Gangs/Criminal Enterprises

From a national perspective, the FBI focuses its efforts on the most violent and dangerous gangs who present the greatest threat to our communities. Since the FBI’s establishment of the Safe Streets Violent Crimes Initiative in 1992, the FBI has focused on violent gangs by identifying and targeting major groups acting as significant criminal enterprises. By conducting multi-subject and multi-jurisdictional investigations, the FBI concentrates on the worst gangs involved in patterns of racketeering and those most difficult to prosecute, such prison gangs and those based overseas. This investigative model enables the FBI to target senior gang leadership and develop enterprise-based prosecutions.

The recent focus on Barrio Azteca, one of the narcotics gangs responsible for the extreme violence in cities such as Juarez on the U.S.-Mexico border, illustrates this approach. Barrio Azteca has been tied to drug trafficking, prostitution, extortion, assaults, murder, and the retail sale of drugs obtained by Mexican drug cartels. Most recently, the gang has been linked to the murder of a U.S. Consulate employee, her husband, and the spouse of another consulate employee in Juarez, Mexico.

In March, more than 200 federal, state, and local law enforcement personnel participated in Operation Knock Down. Approximately 100 members and associates of Barrio Azteca were targeted in order to generate leads regarding the ongoing investigation in the Juarez murders, to disrupt Barrio Azteca activities, and to gain valuable intelligence about the gang. This operation has contributed to recent arrests of senior leaders of the gang in Mexico, including those believed to be involved in the U.S. Consulate employee murders.

Indian Country

The FBI has the primary federal law enforcement authority for felony crimes in Indian Country. Even with demands from terrorism and other threats, Indian Country law enforcement remains a priority for the FBI. The FBI's Safe Trails Task Force initiative—which focuses entirely on Indian Country crime—has grown steadily since its inception in 1994. There are now 19 Safe Trails Task Forces operating in Indian Country, and the FBI remains committed to working with its state and tribal partners in combating Indian Country crime.

In addition, the FBI's Indian Country Special Crimes Unit works with the Bureau of Indian Affairs to sponsor and promote core training for investigators.
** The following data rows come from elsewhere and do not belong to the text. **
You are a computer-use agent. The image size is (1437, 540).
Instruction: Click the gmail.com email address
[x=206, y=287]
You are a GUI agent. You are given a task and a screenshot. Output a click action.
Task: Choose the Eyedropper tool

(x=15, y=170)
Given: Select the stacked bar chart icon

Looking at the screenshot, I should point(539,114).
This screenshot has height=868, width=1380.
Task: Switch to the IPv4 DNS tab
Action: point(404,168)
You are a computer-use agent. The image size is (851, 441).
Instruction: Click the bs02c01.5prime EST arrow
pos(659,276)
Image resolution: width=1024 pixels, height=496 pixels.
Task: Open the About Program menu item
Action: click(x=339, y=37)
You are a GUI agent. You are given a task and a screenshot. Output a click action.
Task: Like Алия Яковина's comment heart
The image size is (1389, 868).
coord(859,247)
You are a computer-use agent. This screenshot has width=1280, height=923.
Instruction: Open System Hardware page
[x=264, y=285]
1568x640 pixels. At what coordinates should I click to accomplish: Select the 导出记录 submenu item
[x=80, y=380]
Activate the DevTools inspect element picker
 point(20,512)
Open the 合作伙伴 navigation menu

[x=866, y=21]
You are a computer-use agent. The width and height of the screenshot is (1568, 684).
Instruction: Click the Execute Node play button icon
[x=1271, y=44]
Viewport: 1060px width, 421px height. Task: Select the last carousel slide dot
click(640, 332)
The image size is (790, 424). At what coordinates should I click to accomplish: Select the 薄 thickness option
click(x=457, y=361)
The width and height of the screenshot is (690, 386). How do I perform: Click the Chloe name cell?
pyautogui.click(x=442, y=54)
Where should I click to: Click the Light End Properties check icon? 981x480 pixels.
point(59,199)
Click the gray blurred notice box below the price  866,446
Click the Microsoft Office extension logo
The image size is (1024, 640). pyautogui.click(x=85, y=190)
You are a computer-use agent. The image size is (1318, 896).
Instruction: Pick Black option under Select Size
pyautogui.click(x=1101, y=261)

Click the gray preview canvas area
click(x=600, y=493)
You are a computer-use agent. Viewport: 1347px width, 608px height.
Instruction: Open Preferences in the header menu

Each year, the FBI provides more than 20 training conferences for local, tribal, and federal investigators regarding gang assessment, crime scene processing, child abuse investigations, forensic interviewing of children, homicide investigations, interviewing and interrogation, officer safety and survival, crisis negotiation, and Indian gaming. Furthermore, the FBI’s Office for Victim Assistance dedicates 31 victim specialists to Indian Country, representing approximately one-third of the entire FBI victim specialist workforce.


I appreciate the opportunity to review some of the FBI’s recent work responding to the complex and far-ranging threats we face today. I also want to thank the committee for your continued support of the FBI's mission, which has been essential to our ability to meet these new and old challenges. I look forward to working with the committee in the future to improve the FBI and strengthen its ability to keep the nation safe. I would be happy to answer any questions that you may have.